Llanelli wellness village: Councillors reject 'negativity'

Artist's impression of Wellness and Life Science Village Image copyright Carmarthenshire council
Image caption An artist's impression of the village at Delta Lakes

Council leaders have called for an end to "negativity" over plans for a £200m health and leisure project.

Two reports had given Carmarthenshire council a "clean bill of health" over its handling of the Wellness Village in Llanelli, the authority's leader Emlyn Dole told cabinet colleagues.

Links with Swansea University were cut when staff there were suspended.

The Welsh and UK governments are reviewing the project but Mr Dole said it could still go ahead.

'No misuse'

One of 11 City Deal projects for the Swansea Bay region, the village at Delta Lakes is predicted to create up to 2,000 jobs in health, leisure and research facilities.
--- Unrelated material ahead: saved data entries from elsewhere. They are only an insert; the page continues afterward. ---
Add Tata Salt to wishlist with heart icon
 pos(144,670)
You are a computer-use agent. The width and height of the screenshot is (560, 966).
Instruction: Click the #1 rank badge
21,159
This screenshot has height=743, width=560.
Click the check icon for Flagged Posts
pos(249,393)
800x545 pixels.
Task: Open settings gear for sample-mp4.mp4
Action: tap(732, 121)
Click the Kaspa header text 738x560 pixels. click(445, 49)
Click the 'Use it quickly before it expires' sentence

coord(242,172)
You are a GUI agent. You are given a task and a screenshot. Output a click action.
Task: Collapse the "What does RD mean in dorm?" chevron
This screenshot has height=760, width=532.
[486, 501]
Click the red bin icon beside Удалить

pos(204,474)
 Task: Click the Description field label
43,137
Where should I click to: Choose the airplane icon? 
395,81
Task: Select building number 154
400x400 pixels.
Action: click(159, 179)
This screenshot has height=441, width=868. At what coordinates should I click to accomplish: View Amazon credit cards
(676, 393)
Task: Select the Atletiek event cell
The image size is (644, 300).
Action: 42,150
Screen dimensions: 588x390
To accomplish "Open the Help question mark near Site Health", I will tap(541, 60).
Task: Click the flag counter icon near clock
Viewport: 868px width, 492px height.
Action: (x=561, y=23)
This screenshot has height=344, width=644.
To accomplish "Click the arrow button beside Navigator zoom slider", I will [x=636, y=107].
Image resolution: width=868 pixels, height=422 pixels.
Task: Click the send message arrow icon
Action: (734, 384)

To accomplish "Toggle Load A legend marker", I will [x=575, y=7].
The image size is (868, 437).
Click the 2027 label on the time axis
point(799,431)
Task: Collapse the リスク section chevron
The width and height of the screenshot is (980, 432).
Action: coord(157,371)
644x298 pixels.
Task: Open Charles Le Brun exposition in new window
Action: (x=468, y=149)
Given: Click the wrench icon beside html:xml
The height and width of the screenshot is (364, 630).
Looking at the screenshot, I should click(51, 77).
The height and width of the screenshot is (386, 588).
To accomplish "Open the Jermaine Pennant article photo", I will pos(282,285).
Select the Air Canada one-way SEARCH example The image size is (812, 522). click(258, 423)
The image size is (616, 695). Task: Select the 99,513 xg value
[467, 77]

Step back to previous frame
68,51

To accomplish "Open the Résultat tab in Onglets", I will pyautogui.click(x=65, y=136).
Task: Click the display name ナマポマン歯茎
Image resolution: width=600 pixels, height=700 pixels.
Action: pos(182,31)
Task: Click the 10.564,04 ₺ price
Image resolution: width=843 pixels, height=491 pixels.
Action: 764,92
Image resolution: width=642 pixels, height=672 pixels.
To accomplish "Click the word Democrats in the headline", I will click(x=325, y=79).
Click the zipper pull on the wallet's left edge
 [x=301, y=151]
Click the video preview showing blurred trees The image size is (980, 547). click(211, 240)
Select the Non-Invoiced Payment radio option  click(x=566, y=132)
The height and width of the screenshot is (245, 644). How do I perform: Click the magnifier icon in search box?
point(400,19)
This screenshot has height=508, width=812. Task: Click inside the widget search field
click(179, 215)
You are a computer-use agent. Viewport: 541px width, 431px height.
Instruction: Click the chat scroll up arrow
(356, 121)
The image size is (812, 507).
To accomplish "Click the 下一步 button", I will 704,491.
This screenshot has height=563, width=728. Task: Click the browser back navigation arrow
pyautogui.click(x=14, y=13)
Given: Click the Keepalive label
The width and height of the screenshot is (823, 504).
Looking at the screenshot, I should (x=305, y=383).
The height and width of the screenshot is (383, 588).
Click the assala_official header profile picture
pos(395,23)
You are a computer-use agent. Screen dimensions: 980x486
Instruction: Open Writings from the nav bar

In November, Swansea University suspended four members of staff in a move which was later confirmed as being linked to its role as a partner in the project.

Carmarthenshire council terminated its collaboration agreement with the university and private partner Sterling Health, and ordered a review of its handling of the project by Acuity Legal and requested further oversight from the Wales Audit Office (WAO).

Acuity Legal said the council had "followed a robust process, which demonstrates many facets of good governance and management of risk", while the WAO added that the authority had "effectively managed risk to protect public money".

Welcoming the reports, Councillor Dole said: "There has been no misuse of, or risk to, public funds."

He said the council still intended to deliver phase one of the village in 2021, as planned, and "was open to looking at all options" to ensure delivery.

Glynog Davies, executive member for education, said: "There is still a great deal of negativity regarding this project.

"It is so, so important. It offers so much to the people of Carmarthenshire - it will hopefully create jobs.

"So why this negativity all the time? I very much hope now that we can move on."

Cefin Campbell, the member responsible for culture, said the university suspensions had "shed a dark cloud" over the project but claimed it was time to look ahead.

The university is investigating the suspensions - now involving five employees - and has made a formal criminal complaint as part of the process.